Christianity was one of the monotheistic religions of pre-Islamic Arabia. Christianity had a large presence on the Arabian peninsula by the fifth century AD, with prominent communities located in Najran and Eastern Arabia.[1] Organized Christian communities in Arabia constructed churches, martyria and monasteries. These buildings enabled Christian leaders to display benefaction, communicate with locals, and act as a meeting point for officials and as a point of contact with Byzantine Christians.[2]
Early on, Christian communities were established around the peninsula.[3] During late antiquity, Arabia underwent a process of Christianization driven by Syrian Christian missionaries from the north and in South Arabia after the success of the Aksumite invasion of Himyar.[4][5] Byzantine Christian literature contains many accounts of Arab communities converting to Christianity. What typically first happens in these stories is that an Arabian community interacts with a monk (or other kind of holy man). Soon thereafter, the community renounces both polytheism and idol worship. Finally, a church is built. Examples of missionaries who are described in these stories included Ahudemmeh (d. 575), Euthymius the Great (d. 473), Simeon Stylites (died 459), and the events leading to the construction of the shrine of St. Sergius at Resafa patronized by Al-Mundhir III, leader of the Ghassanid tribe.[2] Overwhelmingly, these narratives come from Syrian and Iraqi texts.[6]
Christianity in Arabia before Islam is also known from regular mentions of Christian communities in the Quran and in the evidence from a growing number of known pre-Islamic Arabian inscriptions, such as the Hima Paleo-Arabic inscriptions.[7]
[...] the final phases of Christianisation of the phylarchic border tribes in the erstwhile Provincia Arabia came with the formation of an ethnically Arab episcopate, and the designation by Juvenal of Jerusalem (d. 458) of a 'bishop of encampments'. But central and western Arabia were not only bordered by Christianised lands to the north. This pagan reservation was in fact surrounded by Christian polities, and populations whose Christianity was largely of indeterminate character and uncertain extent, theologically porous and minimal.

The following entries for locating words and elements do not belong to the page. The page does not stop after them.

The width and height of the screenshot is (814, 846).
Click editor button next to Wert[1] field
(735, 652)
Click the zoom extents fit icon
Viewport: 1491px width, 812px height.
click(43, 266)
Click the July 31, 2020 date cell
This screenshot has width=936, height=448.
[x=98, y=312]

[...] Christian communities [...] did not exist in the interior of the Hijāz, around Mecca and Yathrib; in Mecca our sources mention only a few individuals who were Christians. This region was nevertheless in touch with the Christian world outside Arabia, if only through trade. The later Arabic sources lay particular emphasis on the dependence of Quraysh on trade with Syria. The claim is credible, as they may have been helping meet the apparently insatiable demand of the Roman army for leather.